• **PROBLEM TO SOLVE**: Write out exactly the lines running from the one with "Viewport: 1568px width, 724px" to the end of the data, including both of those lines and excluding pictures.

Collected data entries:
● ● ●
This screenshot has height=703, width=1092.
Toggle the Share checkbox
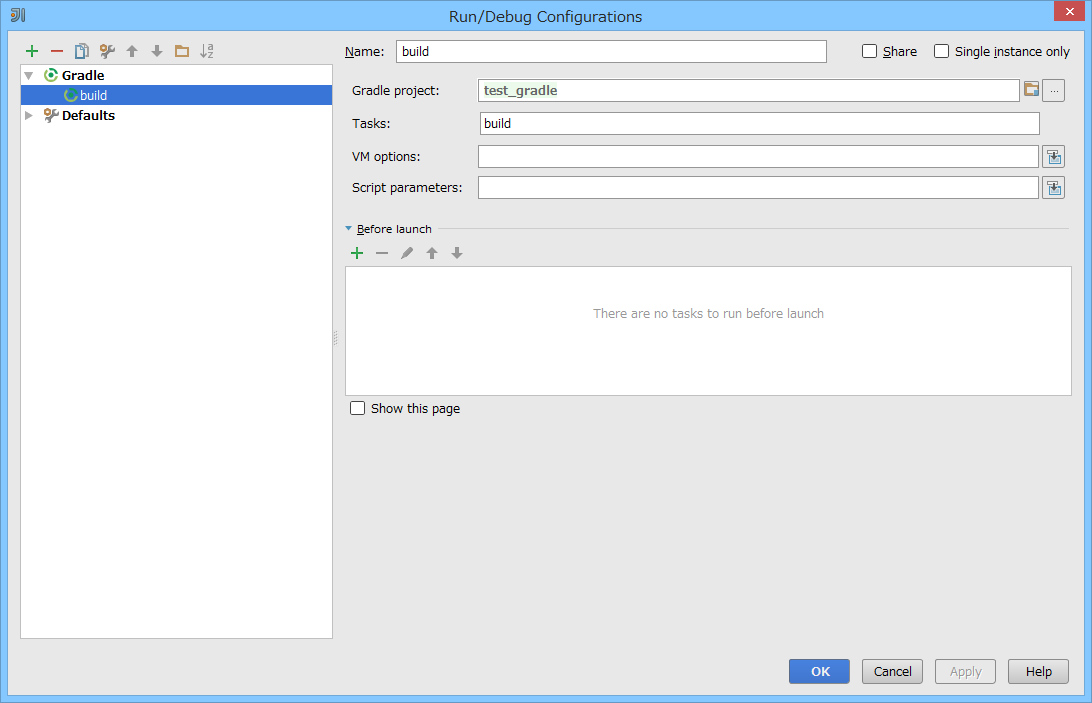point(869,50)
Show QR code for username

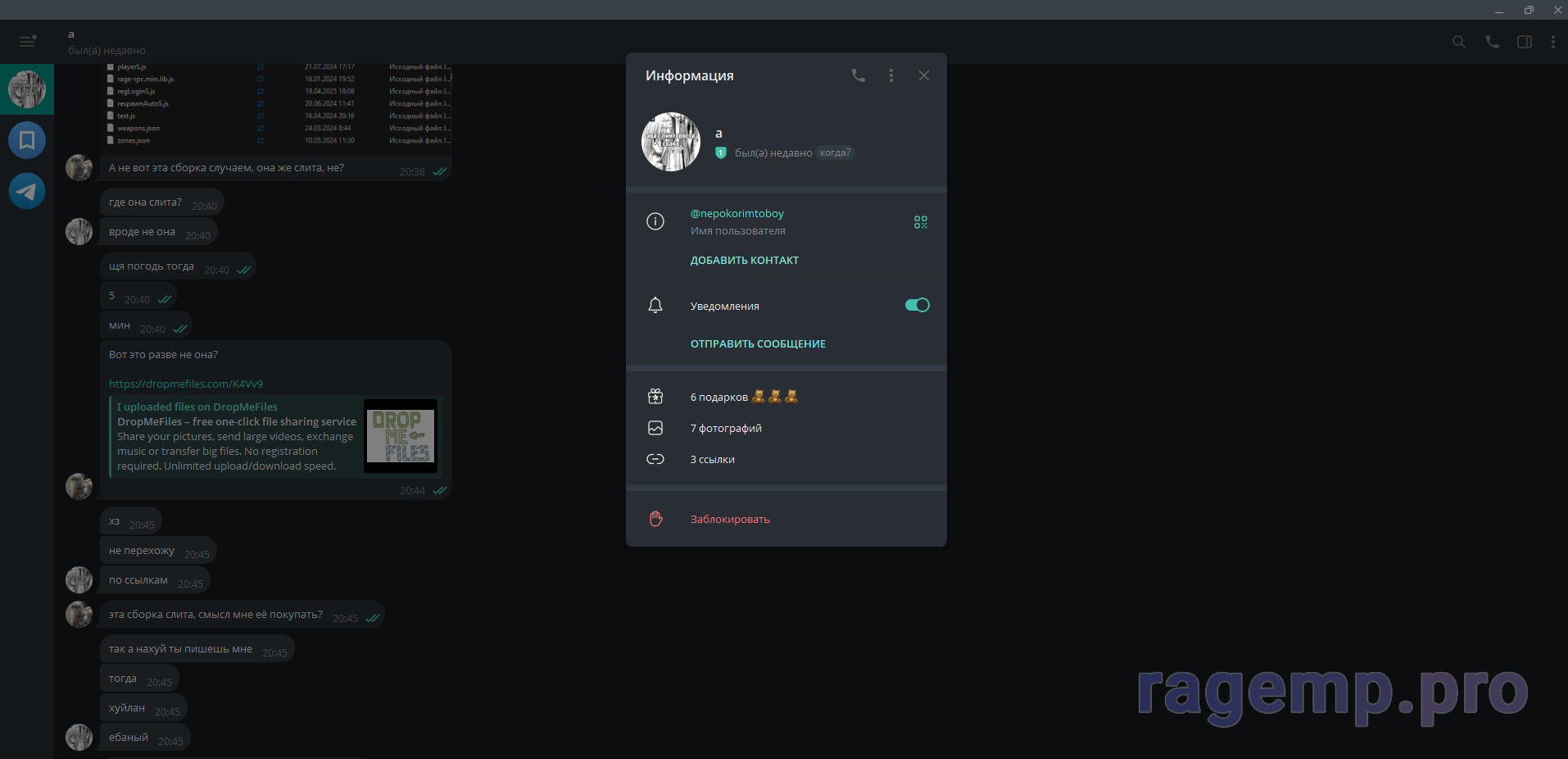tap(921, 222)
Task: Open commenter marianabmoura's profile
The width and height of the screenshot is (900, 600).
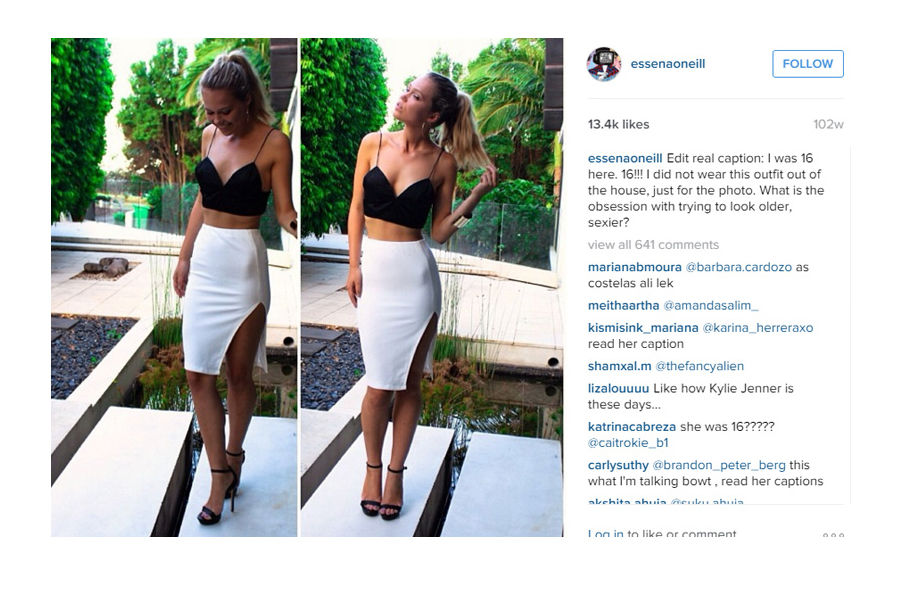Action: click(x=635, y=267)
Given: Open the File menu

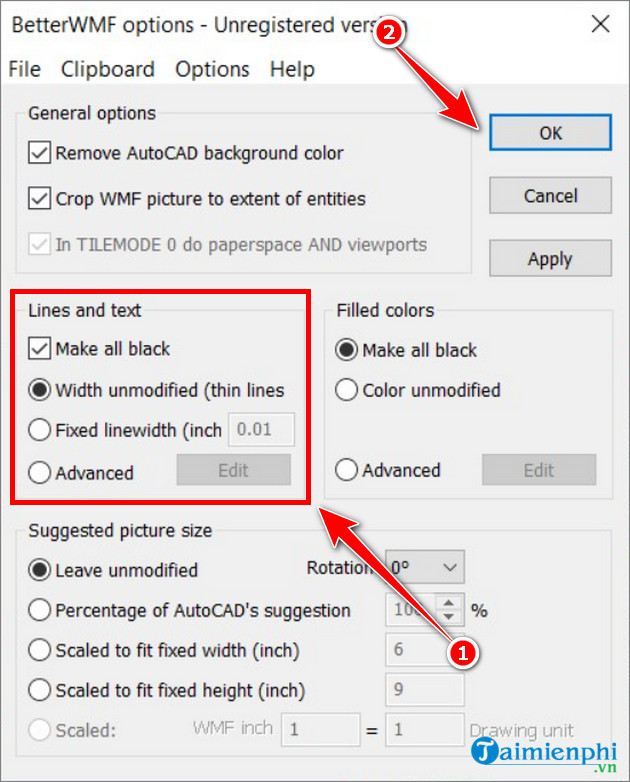Looking at the screenshot, I should pos(24,69).
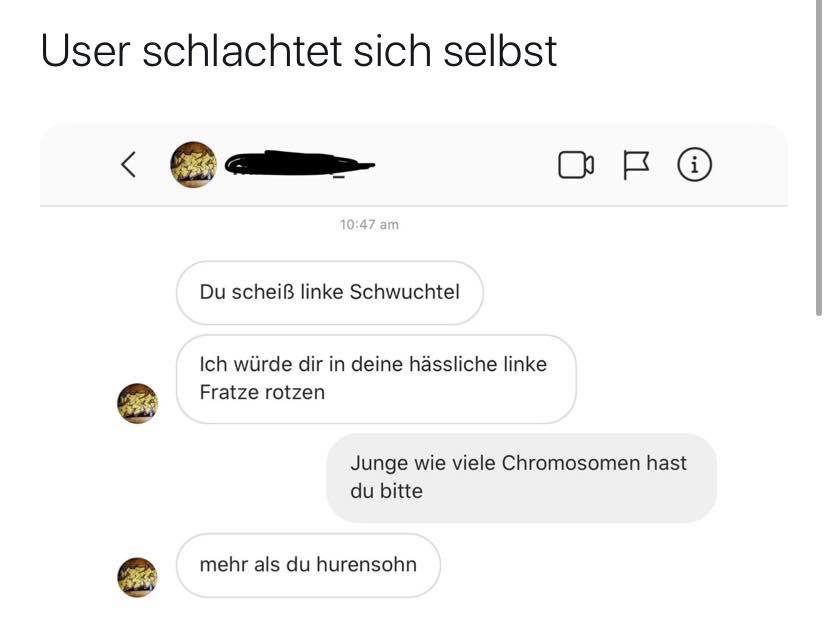Select the gray reply 'Junge wie viele Chromosomen'
The image size is (828, 636).
pos(522,478)
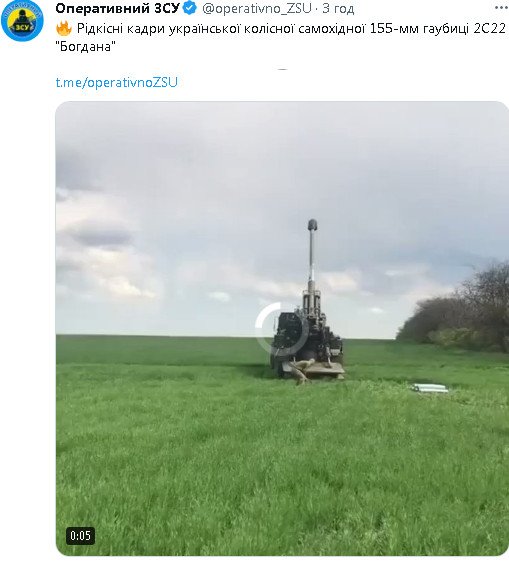Image resolution: width=509 pixels, height=561 pixels.
Task: Click the loading spinner on the video
Action: [x=282, y=329]
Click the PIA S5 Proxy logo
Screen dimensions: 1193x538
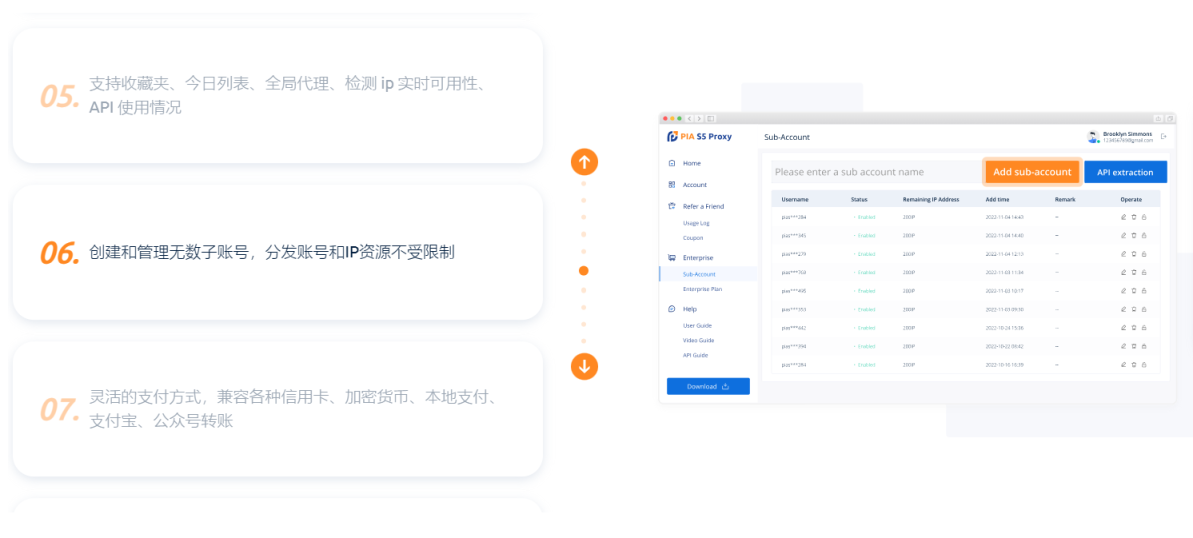tap(699, 136)
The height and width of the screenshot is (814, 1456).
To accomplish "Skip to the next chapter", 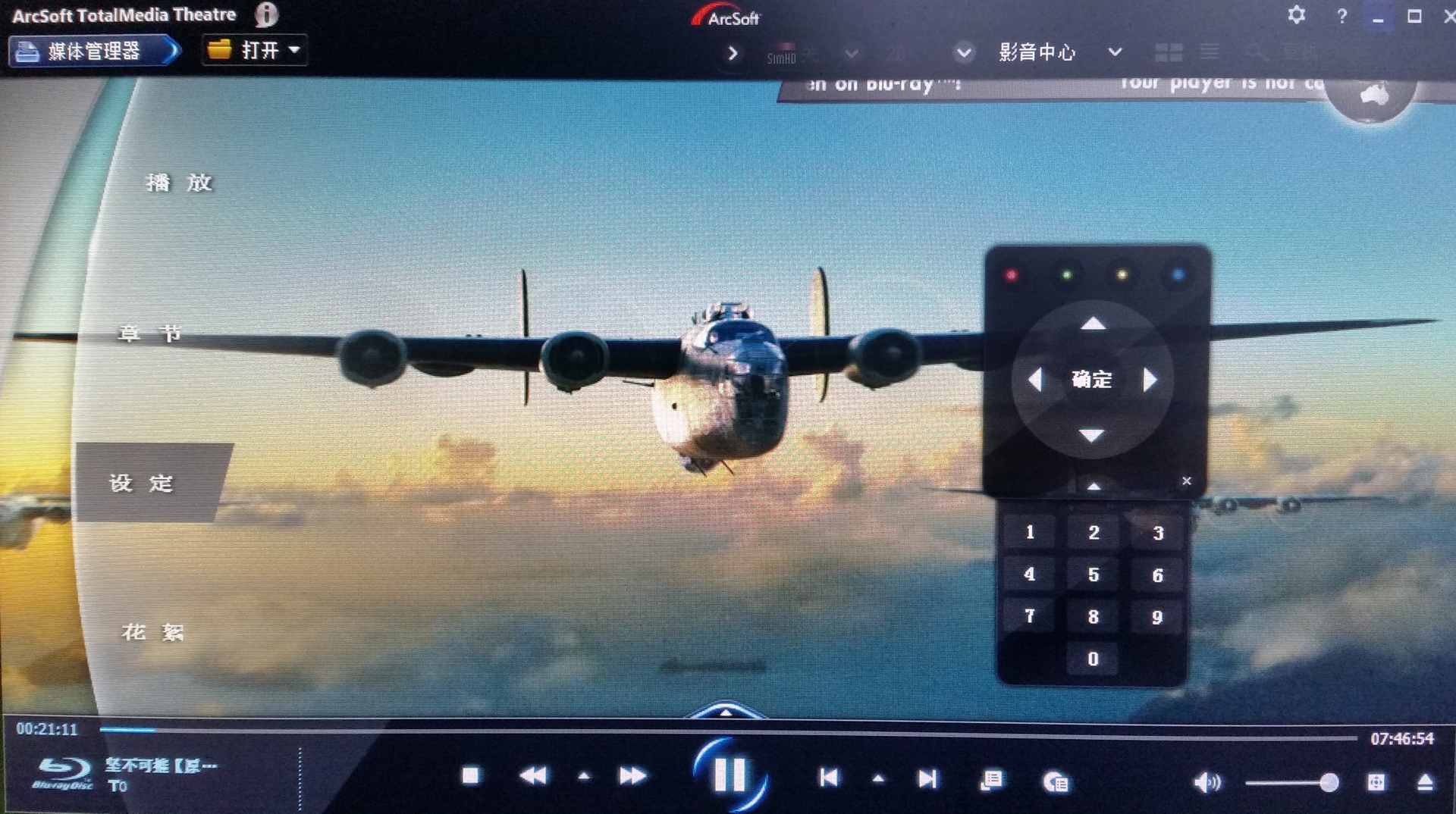I will [x=927, y=778].
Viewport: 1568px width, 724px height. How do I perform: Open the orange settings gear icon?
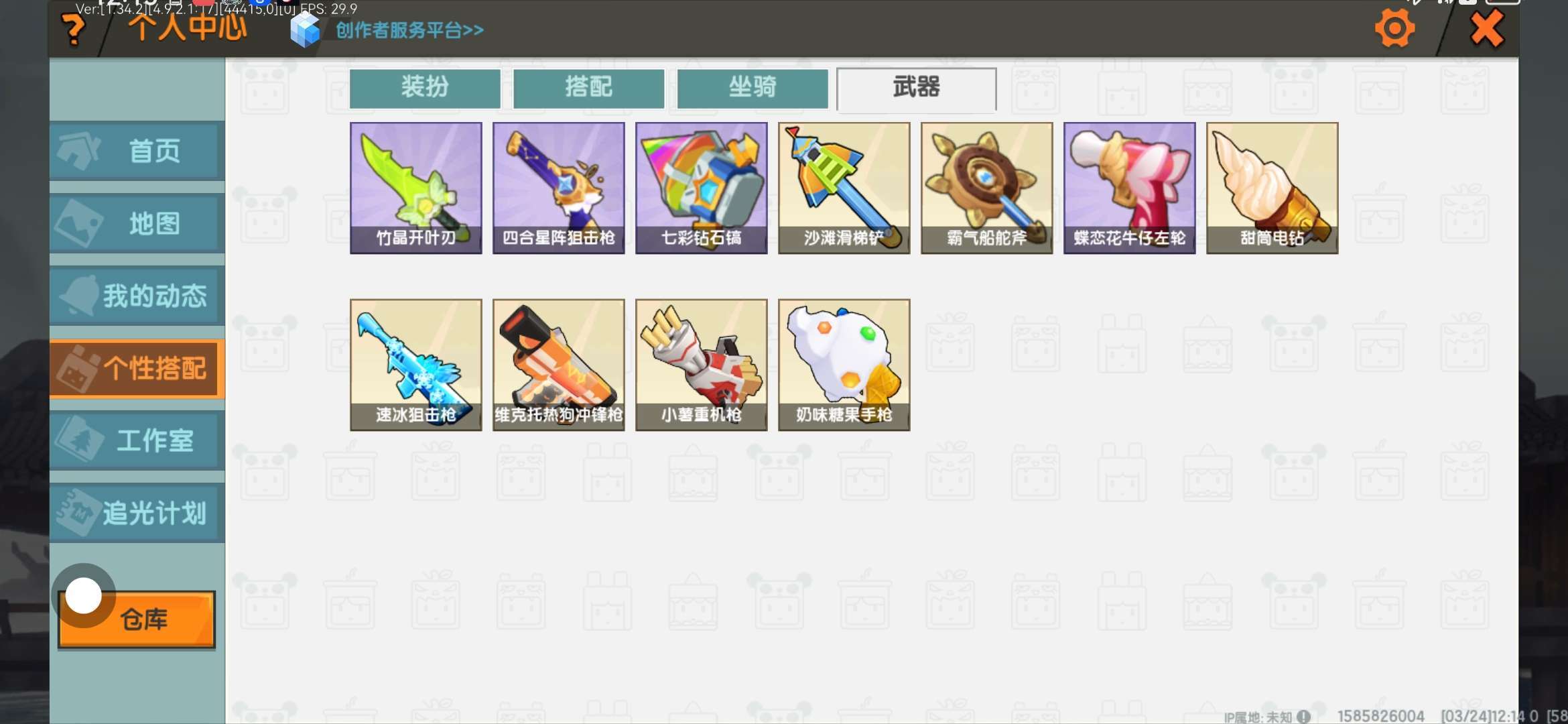[1394, 29]
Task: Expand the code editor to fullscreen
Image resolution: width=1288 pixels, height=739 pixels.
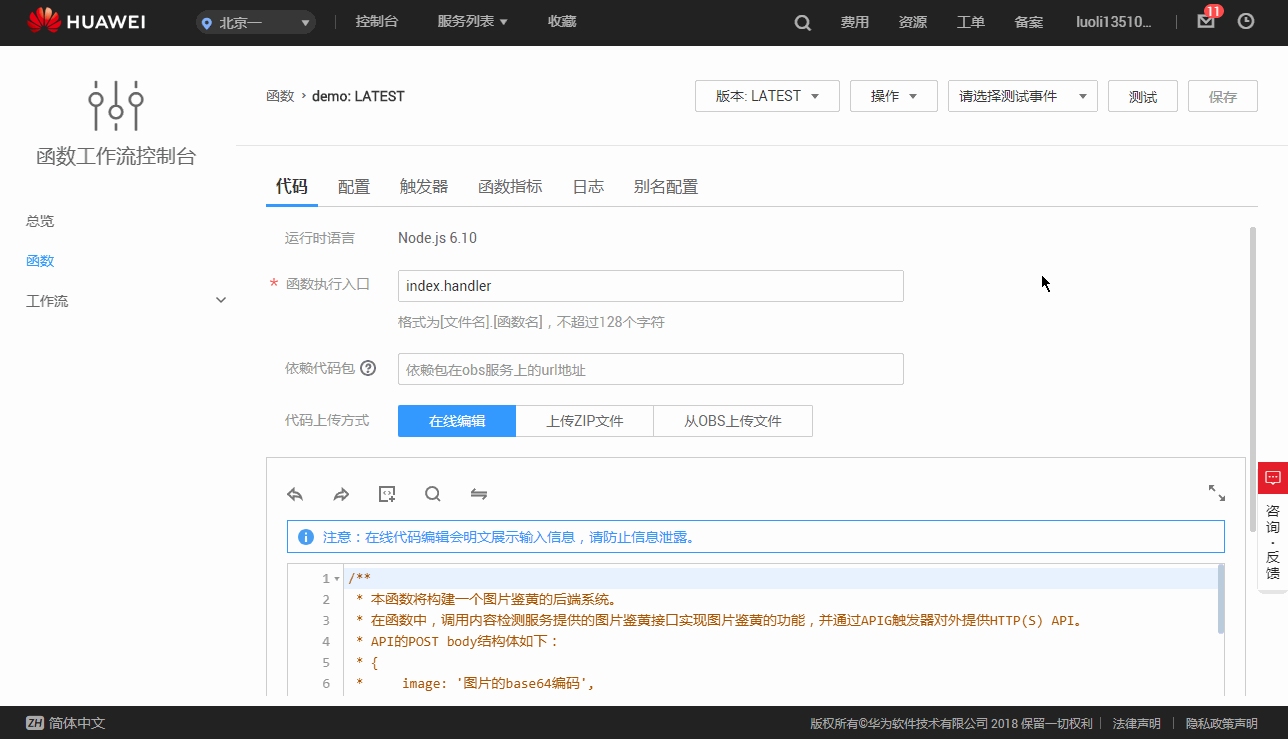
● ● ●
• **EXERCISE RESPONSE**:
Viewport: 1568px width, 724px height. How do I perform: Open the orange settings gear icon?
[1394, 29]
Task: Expand the code editor to fullscreen
Image resolution: width=1288 pixels, height=739 pixels.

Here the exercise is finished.